The subcommittee is packed with lawmakers who back the RIAA view that broadcasters should pay such a fee. Many, like Berman, are from districts with a stake in copyright royalty payments. So H.R. 4789, the “Performance Rights Act,” isn’t facing much opposition in the subcommittee. That could be quite a different story when the legislation gets to the House floor for a vote.

NAB is campaigning against the bill with a new ad appearing today in the Capitol Hill newspapers distributed to lawmakers and their staffs. It charges that most of the money from a “performance tax” will go overseas.

Berman has been pushing the performance fee idea – the NAB prefers to call it “RIAA’s Performance Tax” – for several years and has made a major push to move the legislation this year. RIAA, meanwhile, has been using well-known recording artists as front-men (and women) to push the idea that radio has been cheating them out of their due for decades. So, a hearing earlier this month featured Nancy Sinatra on the RIAA side facing off against Steve Newberry and Charles Warfield — who may be well known to our readers, but not to most of America.

Broadcasters, though, have been working to counter that star-power lobbying by taking their case directly to the local Member of Congress who likes to regularly hear his/her voice on their radio station. NAB announced just this week that 219 House members – a majority of the body – had signed on in opposition to any performance fee. That count, if unchanged, would doom the measure if it ever gets to a floor vote.

For today, though, approval by the subcommittee is virtually guaranteed. The fight then moves to the full House Judiciary Committee.

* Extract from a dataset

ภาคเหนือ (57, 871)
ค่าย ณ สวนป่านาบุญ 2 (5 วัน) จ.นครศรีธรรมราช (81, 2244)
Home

RBR/TVBR observation: Just because NAB has slightly more than half of the members of the House of Representatives signed-on to oppose performance fees, that doesn’t mean broadcasters should let up on telling their local rep how such fees would negatively impact their service to their local communities – while enriching foreign-owned record companies. RIAA is no doubt trying to cajole some of those lawmakers currently in the NAB camp to switch sides.